- Director Herbert Mason (right) on set with the actors
- Directed by: Herbert Mason
- Written by: Brock Williams John Dighton
- Produced by: A.M.Salomon
- Starring: Edward Chapman Felix Aylmer Jane Baxter Oliver Wakefield Austin Trevor
- Cinematography: Basil Emmott
- Music by: Bretton Byrd
- Production company: Warner Bros
- Distributed by: Warner Bros
- Release date: 7 September 1940 (United Kingdom);
- Running time: 69 minutes
- Country: United Kingdom
- Language: English
- Budget: £17,602
- Box office: £14,188

= The Briggs Family =

1940 British film by Herbert Mason

The Briggs Family is a 1940 British second feature ('B') drama film directed by Herbert Mason and starring Edward Chapman, Felix Aylmer, Jane Baxter, Oliver Wakefield and Austin Trevor. It was written by Brock Williams and John Dighton.

== Plot ==
During the Second World War, a special constable and former solicitor is called upon to defend his son who is accused of the theft of a car.

==Cast==
- Edward Chapman as Charley Briggs
- Jane Baxter as Sylvia Briggs
- Oliver Wakefield as Ronnie Perch
- Austin Trevor as John Smith
- Mary Clare as Mrs Briggs
- Peter Croft as Bob Briggs
- Glynis Johns as Shelia Briggs
- Lesley Brook as Alice
- Felix Aylmer as Mr Sand
- Jack Melford as Jerry Tulse
- George Carney as George Downing
- Muriel George as Mrs Brokenshaw
- Aubrey Mallalieu as Milward
- Esma Cannon as Myrtle
- Joss Ambler as prosecutor
- Kitty de Legh as Mary Grayson
- Ian Fleming as Air Vice Marshal
- Vincent Holman as Inspector
- Hamilton Keene as Detective Sergeant Harper
- Pat McGrath as Herbert Lane
- Wilfrid Hyde-White as man with moustache at party (uncredited)

==Sequels==

Due to the criticism of the characters not being true to life plans to make further sequels and a series of 'Briggs' films were dropped.

== Reception ==
The Monthly Film Bulletin wrote: "The film is not successful in making one interested in the Briggs family. Bob and his set behave so incredibly that the climax of the trial loses its effect. Edward Chapman makes a real personality of Mr. Briggs but the rest are stock types and not individuals."

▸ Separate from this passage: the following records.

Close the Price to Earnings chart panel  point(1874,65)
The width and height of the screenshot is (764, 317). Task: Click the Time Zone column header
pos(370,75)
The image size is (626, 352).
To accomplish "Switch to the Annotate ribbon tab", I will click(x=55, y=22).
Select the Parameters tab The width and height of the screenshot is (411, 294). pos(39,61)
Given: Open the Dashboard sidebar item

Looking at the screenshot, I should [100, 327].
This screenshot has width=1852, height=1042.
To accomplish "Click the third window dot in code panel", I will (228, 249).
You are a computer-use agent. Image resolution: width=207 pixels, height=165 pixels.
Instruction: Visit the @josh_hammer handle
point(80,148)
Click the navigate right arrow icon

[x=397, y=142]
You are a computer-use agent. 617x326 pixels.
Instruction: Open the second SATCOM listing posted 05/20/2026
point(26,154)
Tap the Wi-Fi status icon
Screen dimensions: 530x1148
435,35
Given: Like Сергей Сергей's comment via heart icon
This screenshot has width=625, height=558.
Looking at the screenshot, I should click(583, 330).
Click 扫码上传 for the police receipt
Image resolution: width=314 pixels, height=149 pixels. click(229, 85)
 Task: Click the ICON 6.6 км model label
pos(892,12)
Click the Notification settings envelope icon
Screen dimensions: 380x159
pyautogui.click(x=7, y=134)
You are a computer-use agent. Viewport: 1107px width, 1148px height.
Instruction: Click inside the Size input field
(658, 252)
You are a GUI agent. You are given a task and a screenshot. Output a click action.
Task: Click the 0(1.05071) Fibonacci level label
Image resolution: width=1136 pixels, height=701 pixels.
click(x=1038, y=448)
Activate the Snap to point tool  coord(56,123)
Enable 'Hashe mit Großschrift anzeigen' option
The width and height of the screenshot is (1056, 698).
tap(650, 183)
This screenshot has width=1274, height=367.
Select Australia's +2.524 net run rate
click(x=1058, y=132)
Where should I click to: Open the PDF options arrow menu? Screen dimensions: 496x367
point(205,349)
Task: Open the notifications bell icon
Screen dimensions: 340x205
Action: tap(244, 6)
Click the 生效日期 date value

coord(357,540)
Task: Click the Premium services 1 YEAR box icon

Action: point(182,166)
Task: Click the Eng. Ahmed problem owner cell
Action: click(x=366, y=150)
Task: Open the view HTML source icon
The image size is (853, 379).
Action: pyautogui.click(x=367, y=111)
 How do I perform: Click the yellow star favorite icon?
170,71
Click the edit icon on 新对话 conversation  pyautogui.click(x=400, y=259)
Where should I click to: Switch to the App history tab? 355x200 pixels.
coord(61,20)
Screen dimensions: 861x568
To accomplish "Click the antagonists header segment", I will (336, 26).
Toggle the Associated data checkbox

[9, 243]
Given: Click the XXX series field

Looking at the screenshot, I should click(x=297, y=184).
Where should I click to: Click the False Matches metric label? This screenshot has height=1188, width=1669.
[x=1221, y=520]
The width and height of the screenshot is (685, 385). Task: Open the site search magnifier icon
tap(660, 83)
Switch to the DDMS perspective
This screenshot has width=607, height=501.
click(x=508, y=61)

Kine Weekly wrote: "The first half is fairly entertaining, but of no vital account. Full drama is awakened, of course, when Mr. Briggs has to apprehend his son. From thence on the picture comes into its own, and it holds the emotions in a firm grip until it culminates in the shrewdly presented and handled court scene. Belated as this is, the film is, on the whole, good comedy melodrama."